1. The most important factor in strength training is intensity of load. This is strength training, after all. So the goal is to (safely) move as much weight as possible.
2. Shoot for rest intervals between 3-5 minutes between sets. This will allow for adequate recovery of the phosphagen system (the main energy pathway used in strength training) without making the workouts intolerably long.
3. During strength phases you should resist the urge to add too much variety. Progress only a few lifts in each strength phase and save the variety for assistance movements or subsequent training phases.
4. For your primary movement(s) think more sets, less reps.
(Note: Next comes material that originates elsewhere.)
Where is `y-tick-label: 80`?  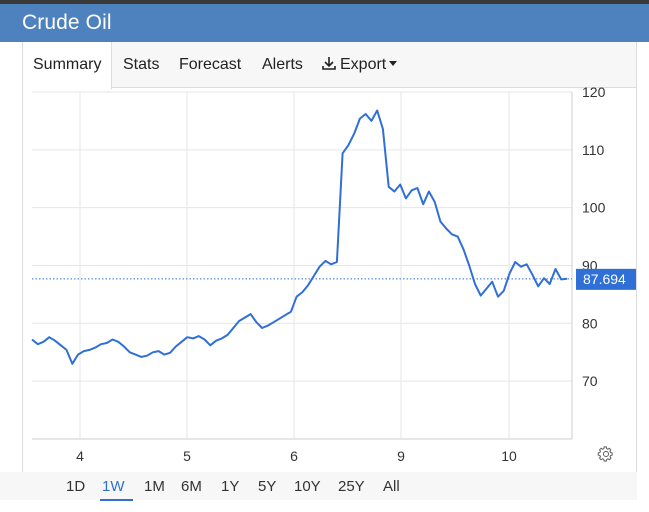 y-tick-label: 80 is located at coordinates (590, 323).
5. Strength training is very demanding on the central nervous system (CNS) which can take up to 5 times longer to recover than the skeletal-muscular system. Allow for proper rest and recovery between sessions.
6. Compound, multi-joint movements should be the staples of your strength training phase. Exercises such as squats, deadlifts, bench press, military press and pull-ups should be your main focus. These are much more valuable than increasing the load of a biceps curl or calf raise in this phase.
7. Don’t be afraid to ‘steal’ from the best. Wendler (5,3,1), Sheiko and Westside all have tried and true programs designed to increase strength. Give them a try before reinventing the wheel.
8. Strength training phases are a great opportunity to break out some of the best toys in the gym. Bands, chains, boards and full speed devices can all be incorporated to great effect.
9. Don’t ignore core (especially obliques and lower back) training in your accessory movements. Being weak in those areas is often the limiting factor in the major lifts.
10. With that being said, if you were ever to use a lifting belt, knee wraps or specialty suits you can certainly do that during near-maximal or maximal attempts during this phase.